(Exercise data)
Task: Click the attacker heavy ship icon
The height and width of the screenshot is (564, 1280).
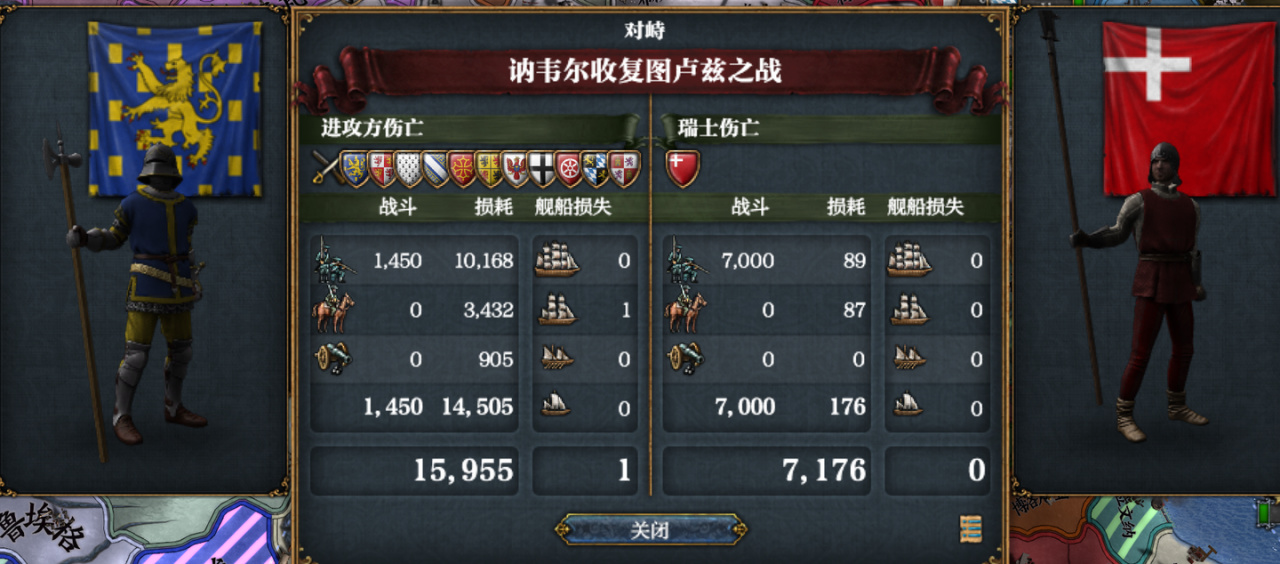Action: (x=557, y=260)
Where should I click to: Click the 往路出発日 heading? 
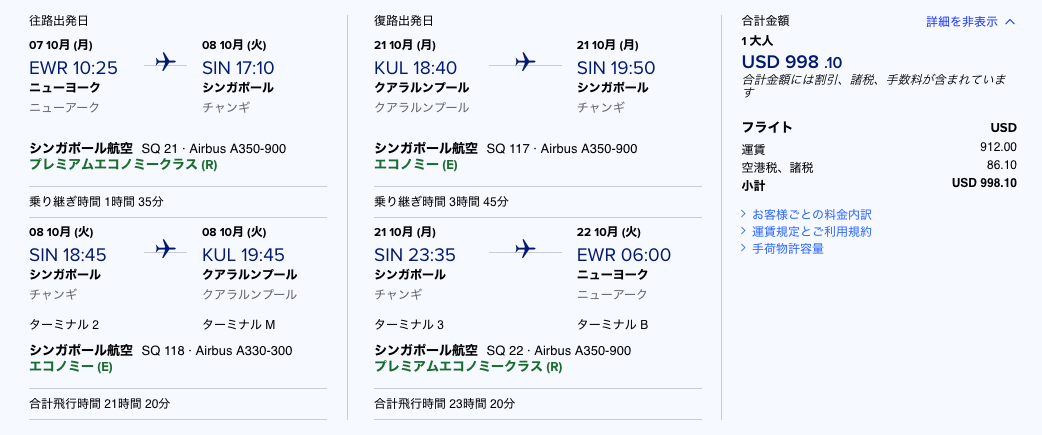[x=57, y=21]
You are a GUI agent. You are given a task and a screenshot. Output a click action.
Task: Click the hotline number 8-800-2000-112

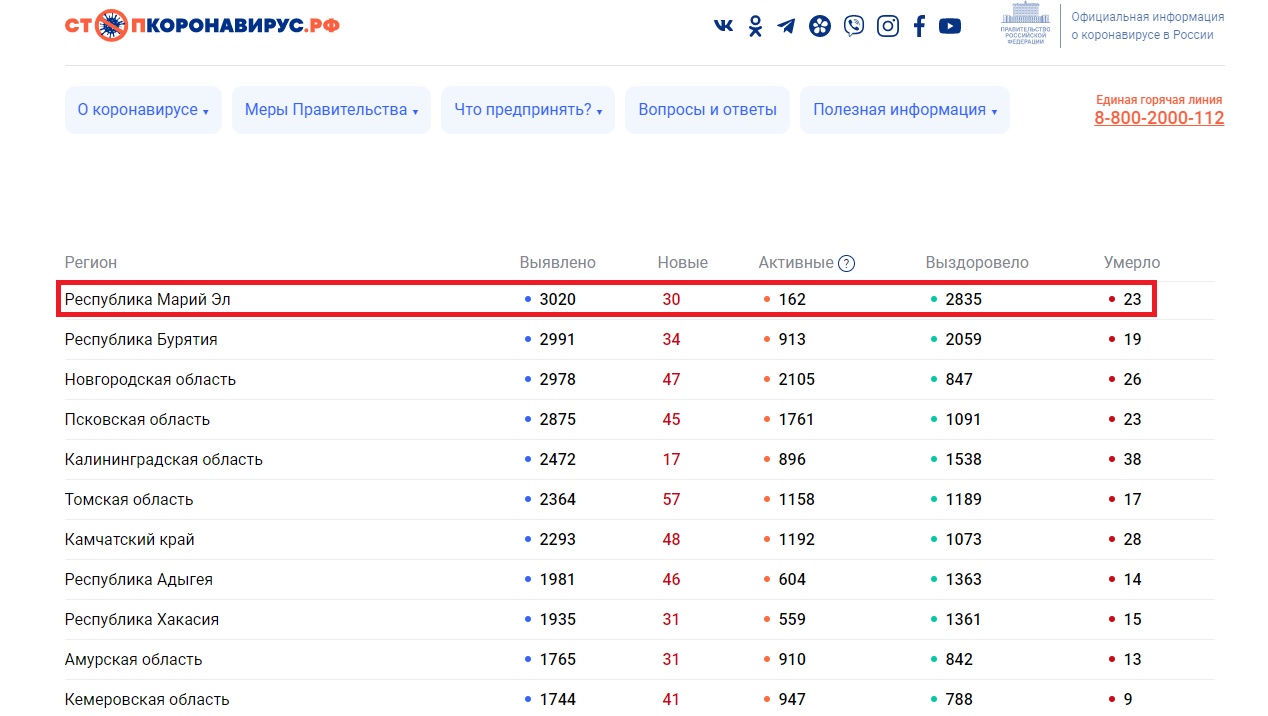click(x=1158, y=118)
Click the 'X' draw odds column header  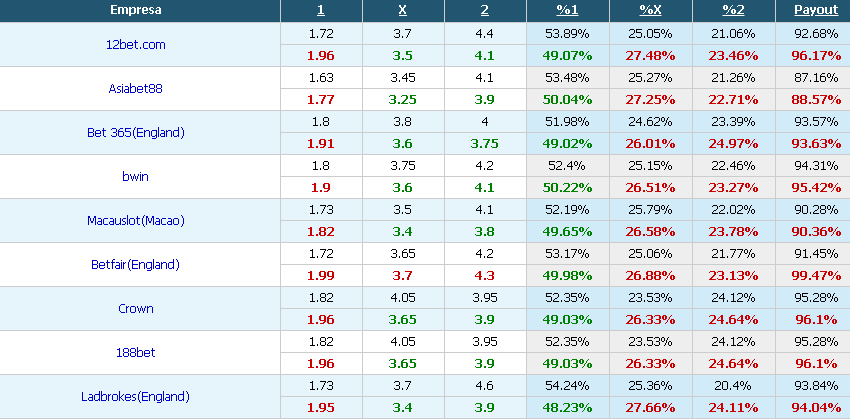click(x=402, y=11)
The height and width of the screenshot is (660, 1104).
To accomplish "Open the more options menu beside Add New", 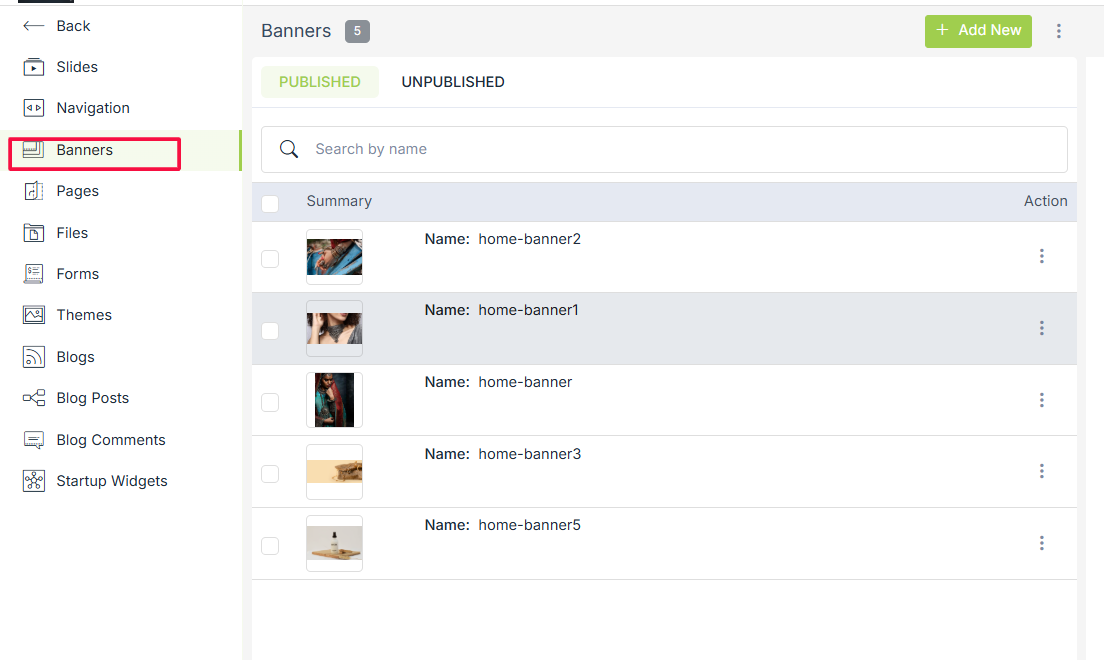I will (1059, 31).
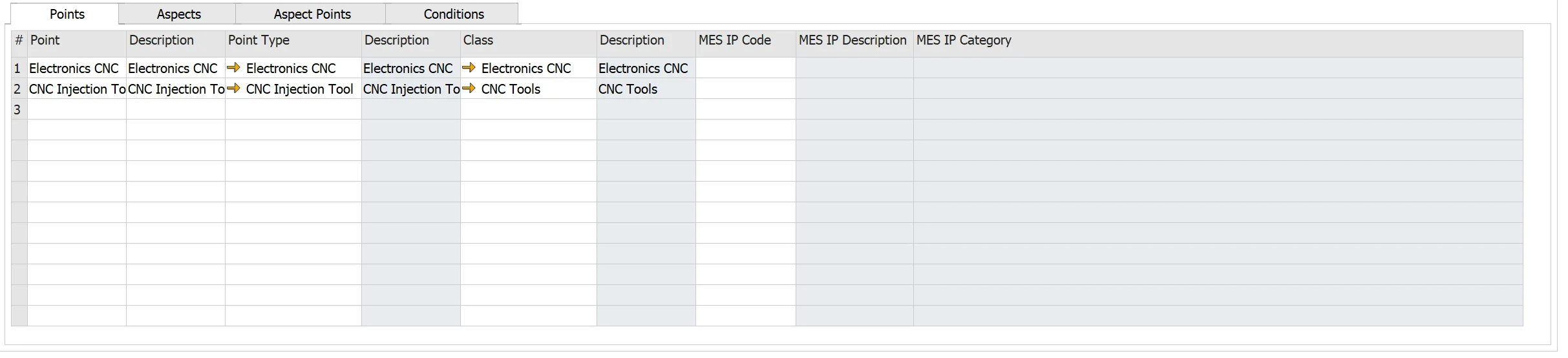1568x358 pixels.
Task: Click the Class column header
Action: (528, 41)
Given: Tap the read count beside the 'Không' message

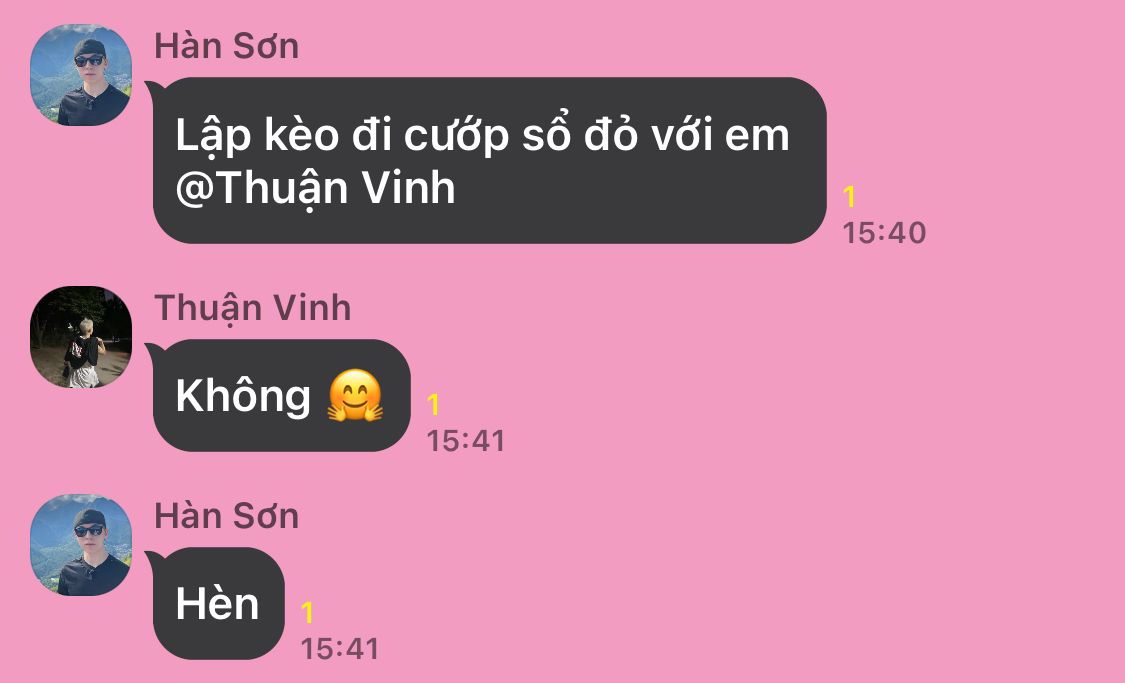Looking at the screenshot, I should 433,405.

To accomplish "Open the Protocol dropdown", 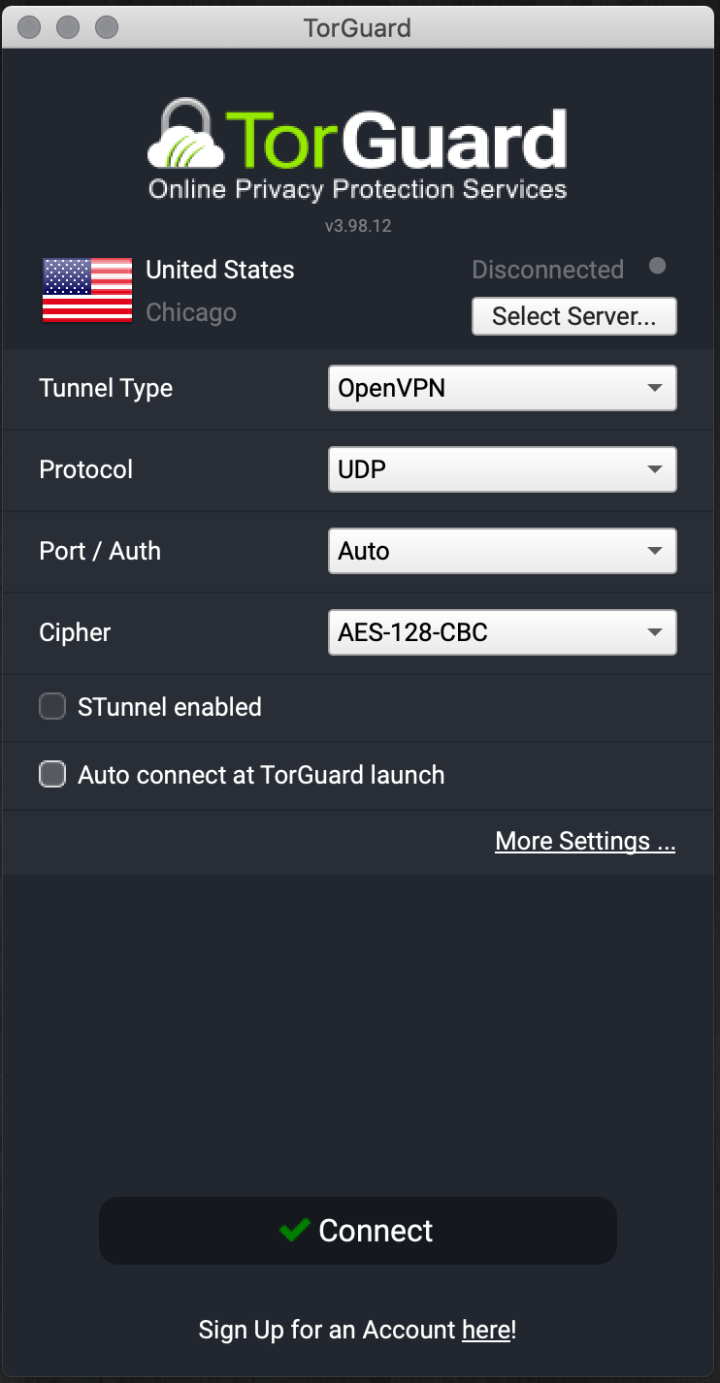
(End Exercise data)
What you need to do
Leave out any pictures, please, and quote only the lines from the top of the data through the line that contains "You are a GUI".

Task solution
Task: Click the attacker heavy ship icon
The height and width of the screenshot is (564, 1280).
Action: (x=557, y=260)
Where should I click to: Click the 往路出発日 heading? 
[x=57, y=21]
You are a GUI agent. You are given a task and a screenshot. Output a click action.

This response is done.